### Text provided:
How kind, to term a physical disfigurement "an original look."  I've heard a similar enactment of this tendency to soften the bald reality of a situation--in this case re: humans.  Say someone, one of your friends of relatives, is especially difficult to deal with;  downright weird, even.  Rather than the negative-sounding "Oh, he's impossible!" or "She's really strange", one says instead, "He (or she) is special."  

As to some of the shelter's "special" animals, one of the employees there told me he and his wife adopted two physically handicapped cats after no one came forward to take them--one cat had only three legs and the other one a mysterious condition where it could not support its own head.  Its head "bobbled" and the poor thing could not hold its head up straight. I once saw a guy in North Cambridge, Massachusetts carrying his aged dog up and down the sidewalk for a "walk" because it could no longer walk by itself. Most people would have had it put to sleep at that point. There are people for whom that is the last option, not the first. And there are people who bypass the cute puppies and kitties and choose the seemingly least adoptable creatures to take home with them, knowing these animals will require special care and may not live as long as their younger, more physically fit counterparts.

### Dataset records:

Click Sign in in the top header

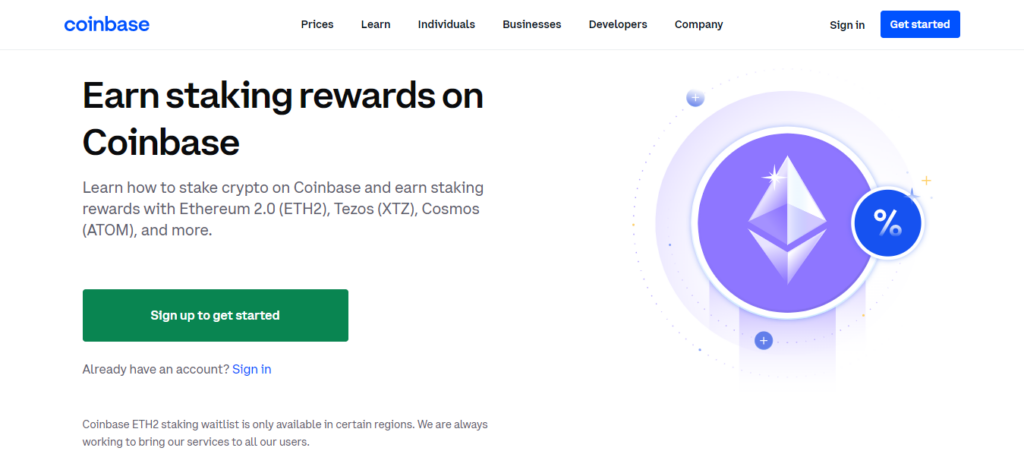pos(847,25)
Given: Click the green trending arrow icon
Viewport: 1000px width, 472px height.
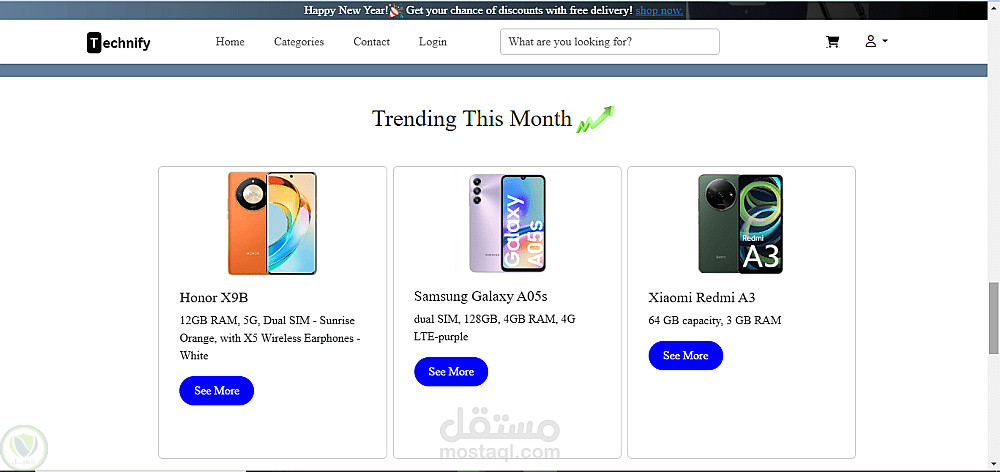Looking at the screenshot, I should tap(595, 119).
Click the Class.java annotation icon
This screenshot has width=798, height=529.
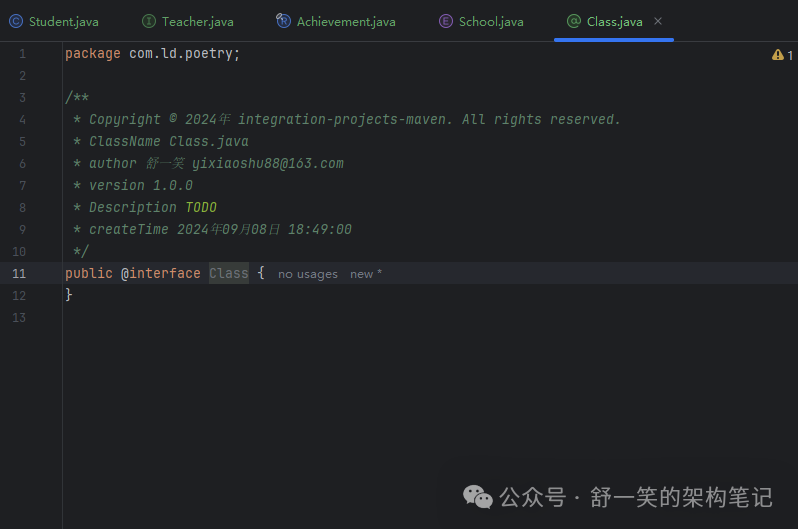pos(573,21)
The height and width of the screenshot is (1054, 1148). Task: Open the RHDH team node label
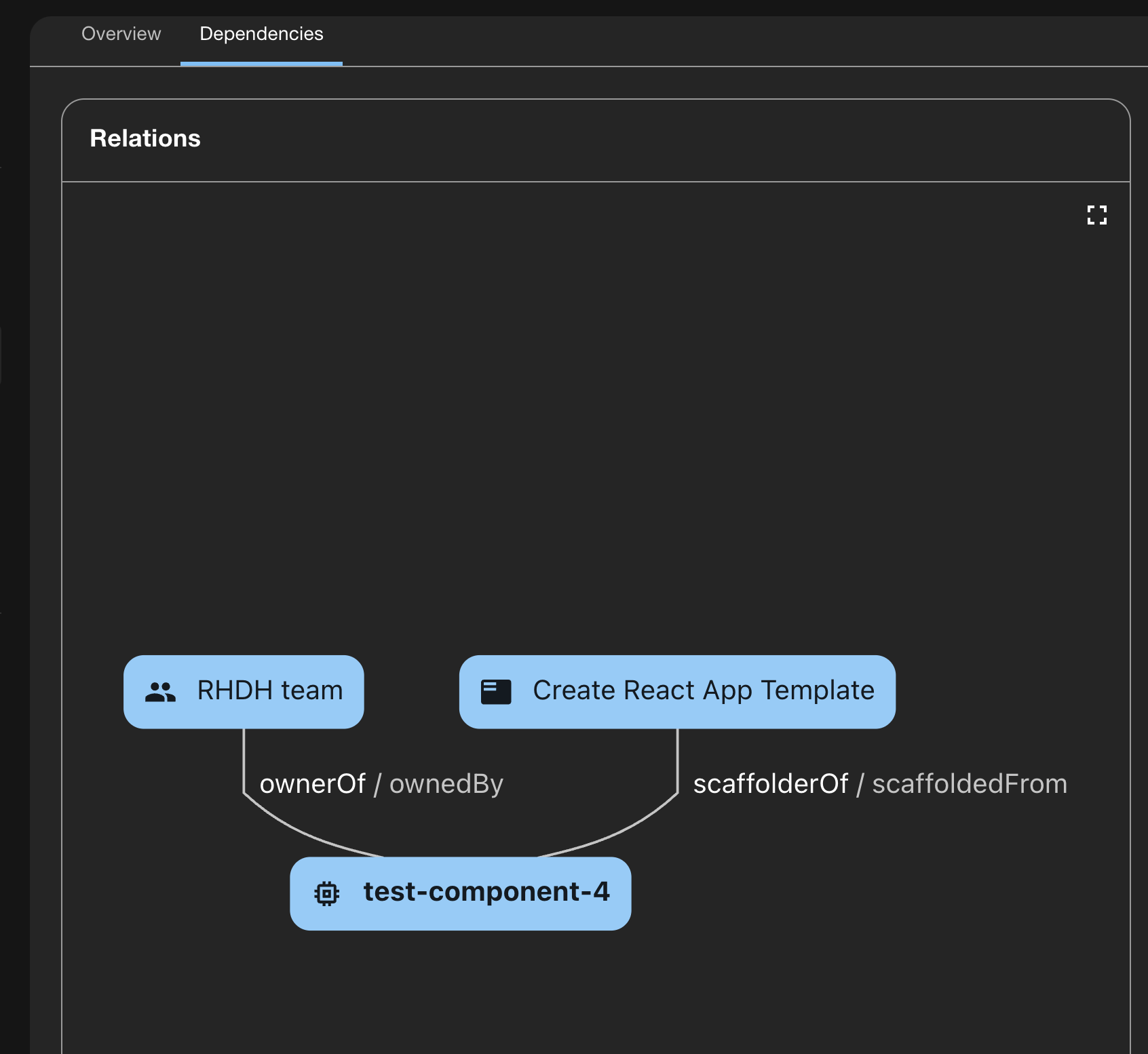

...

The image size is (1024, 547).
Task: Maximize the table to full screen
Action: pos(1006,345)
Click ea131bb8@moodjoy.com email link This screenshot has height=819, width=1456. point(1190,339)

...

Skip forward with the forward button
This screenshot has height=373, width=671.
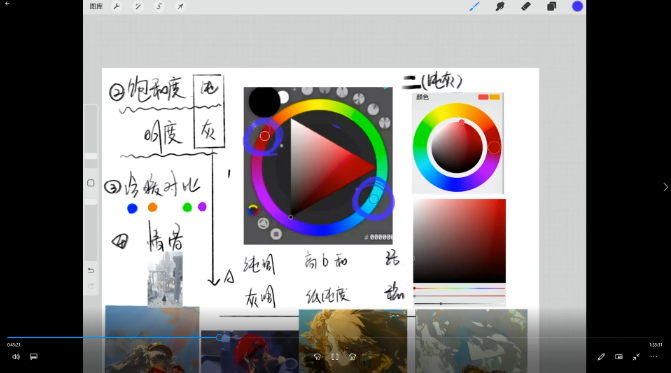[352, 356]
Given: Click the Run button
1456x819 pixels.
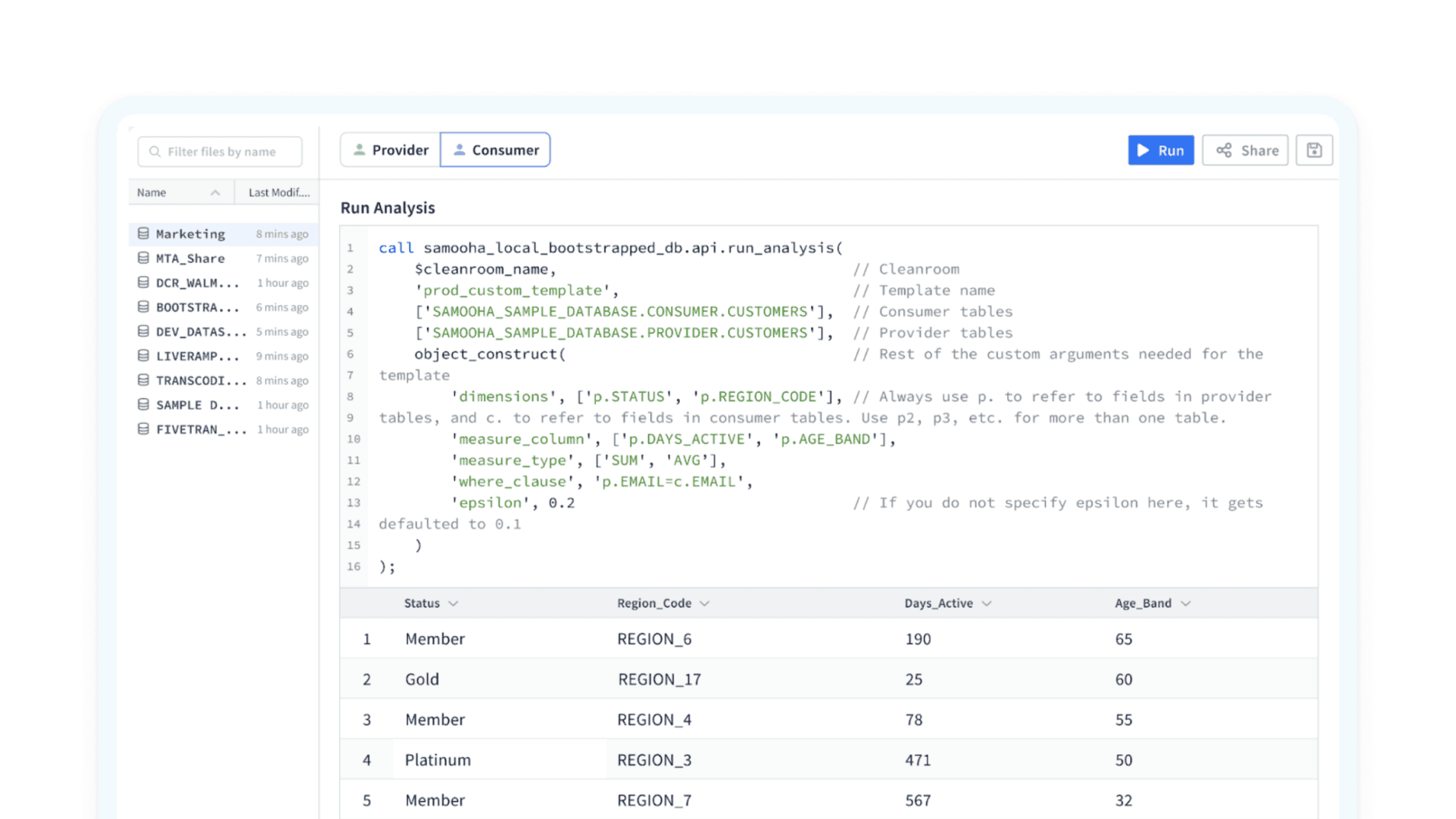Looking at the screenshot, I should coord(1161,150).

### Required tasks:
- 1) In the passage on shelter animals, where did the writer see a man carrying his aged dog along the sidewalk?
- 2) Extend the passage on shelter animals, starting after its final sentence.
The records were taken from a different source than the passage on shelter animals.

### Results of the exercise:
- 1) In North Cambridge, Massachusetts.

- 2)
Who among us at some point in our lives hasn't lost a beloved pet to illness or accident or old age, vowing never to go through that again, declining suggestions to get another one.   Sometimes we do--get another one. You can't really replace a lost loved one, pet or person.    There will never be another exactly like them.  Ever. But love locked in for what has already passed--is love locked in.  Sometimes it's good to let love out again, for another being--one who could use it, would welcome it, and there is something to be said for the healing that comes from love recycled.  Just my opinion.  Life is too short not to share love, to take some of that love for what is already gone and allow it to flow again to what is still very much here.

Not long ago you could adopt a dog or cat here for around $20 or $30. The price has since more than doubled, mainly because the shelter is currently operating at a loss. All domestic animals are required to be registered in this city. The money from these licenses constitute 60% of the shelter's revenue but as of the end of last month they were $68,000 in the red.[1]. Many people, rather than pay the yearly animal license fee of $20 or $30, claim the animal has been lost, or deny having domesticated animals altogether. The situation is  especially problematic in the case of cats.

According to an article last week in L'Hebdo, an estimated 6,000 animals are abandoned here each year. Since January, 2010, according to the SPA, 5,635 files have been opened for abandoned or lost animals. Of these, a total of 1,723 animals have either been adopted out or reclaimed at the local SPA. Some people adopt an animal but then bring it back.  "It was too frisky", they complain; or "I don't have the patience to work with it" (in the case of a too-shy, defensive or overly energetic animal).  And so it is put up for adoption again.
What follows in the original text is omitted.